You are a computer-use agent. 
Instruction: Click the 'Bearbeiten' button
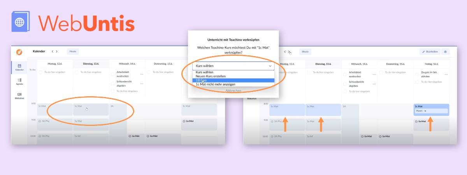(430, 51)
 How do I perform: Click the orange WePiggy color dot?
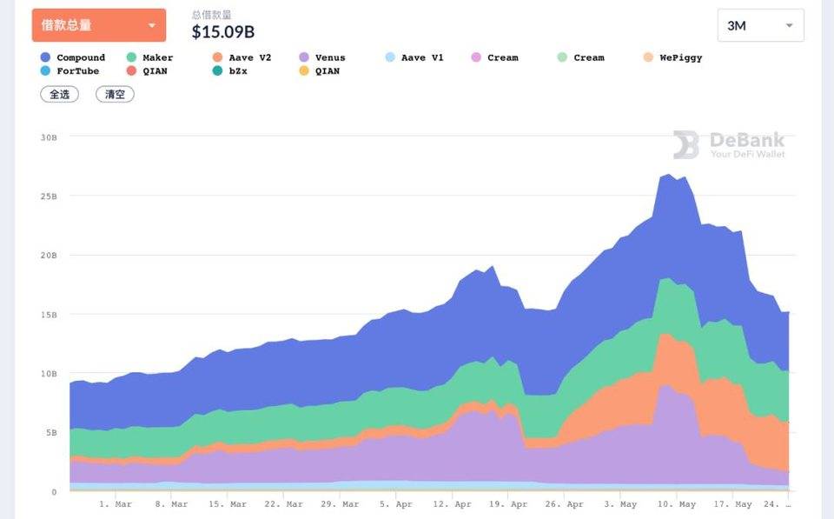coord(648,57)
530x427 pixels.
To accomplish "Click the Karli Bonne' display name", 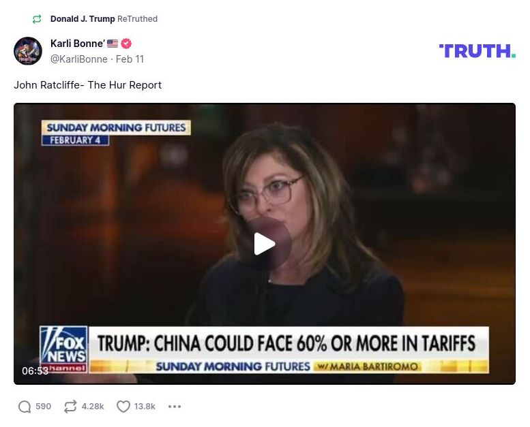I will point(77,44).
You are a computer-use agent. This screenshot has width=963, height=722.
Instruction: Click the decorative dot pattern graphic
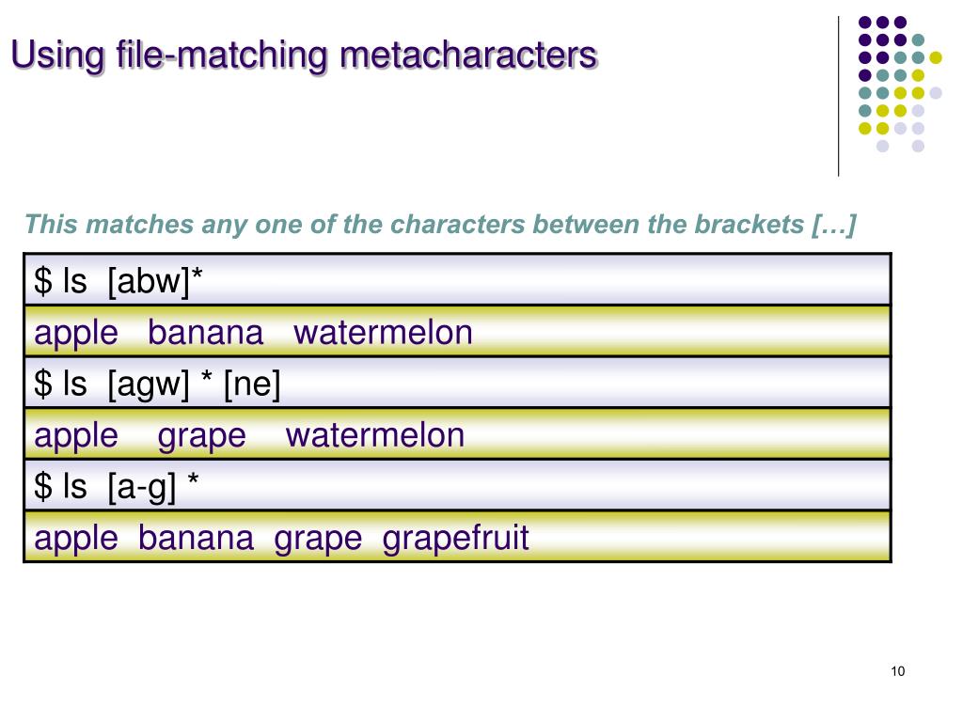900,84

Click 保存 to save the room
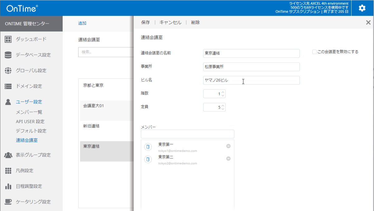(x=145, y=23)
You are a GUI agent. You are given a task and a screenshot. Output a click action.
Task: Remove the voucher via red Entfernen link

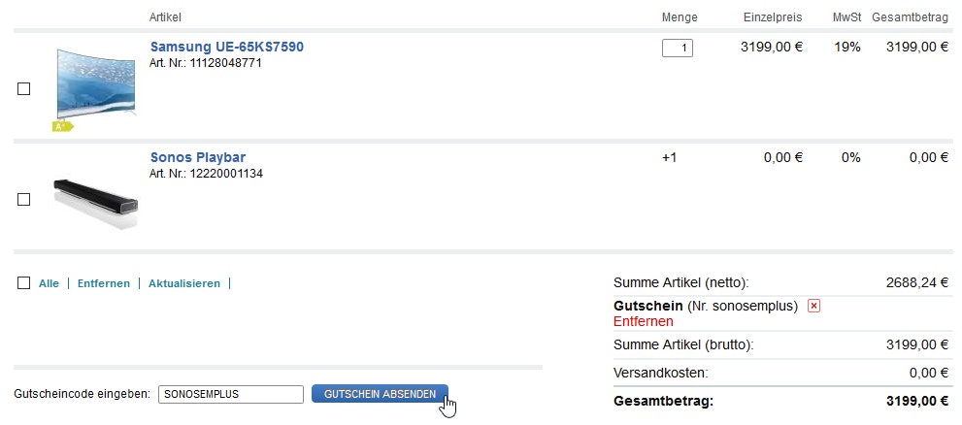coord(643,321)
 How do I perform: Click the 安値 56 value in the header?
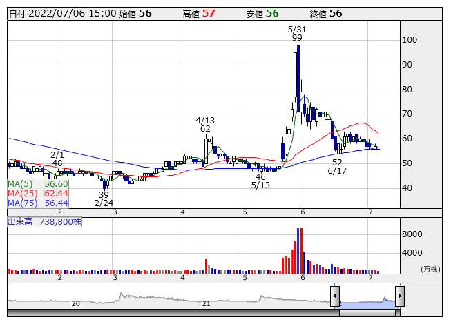pyautogui.click(x=272, y=13)
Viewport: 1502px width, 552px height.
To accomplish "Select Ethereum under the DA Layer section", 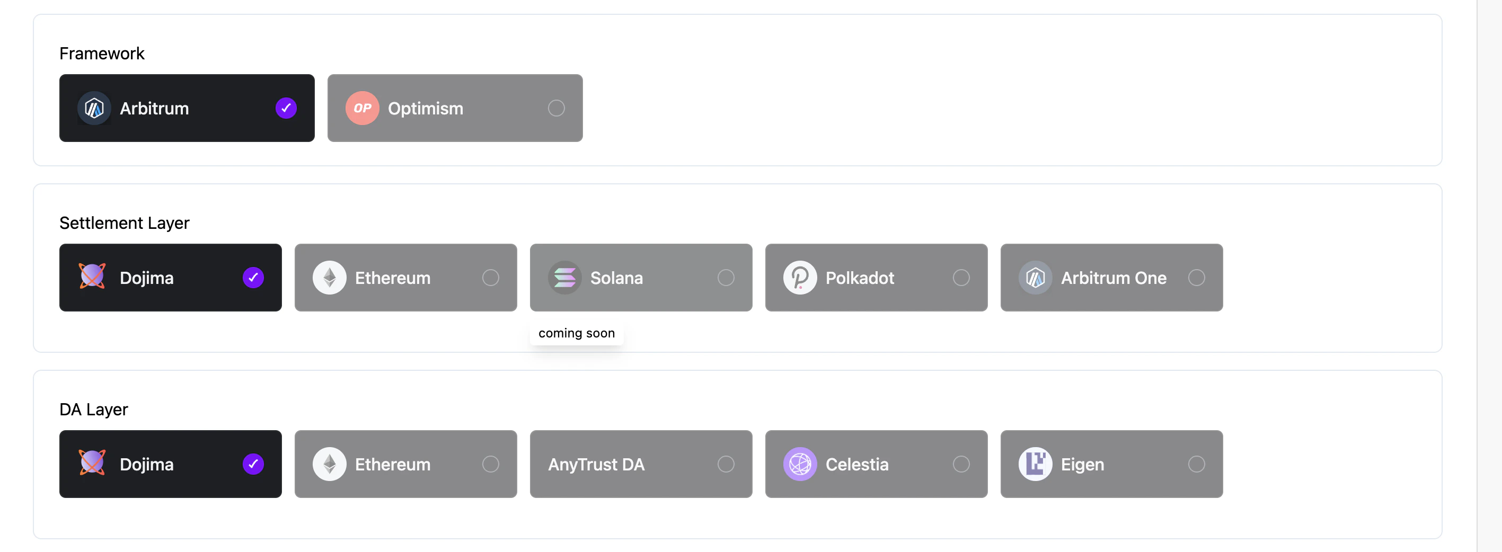I will coord(405,464).
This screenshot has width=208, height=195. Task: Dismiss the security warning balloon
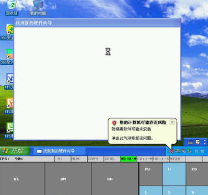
::::::::
EXERCISE DETAILS: Among the lines in the material above, some may hold "agent". State how many do, and add nothing.

ANSWER TO THIS PROBLEM: 3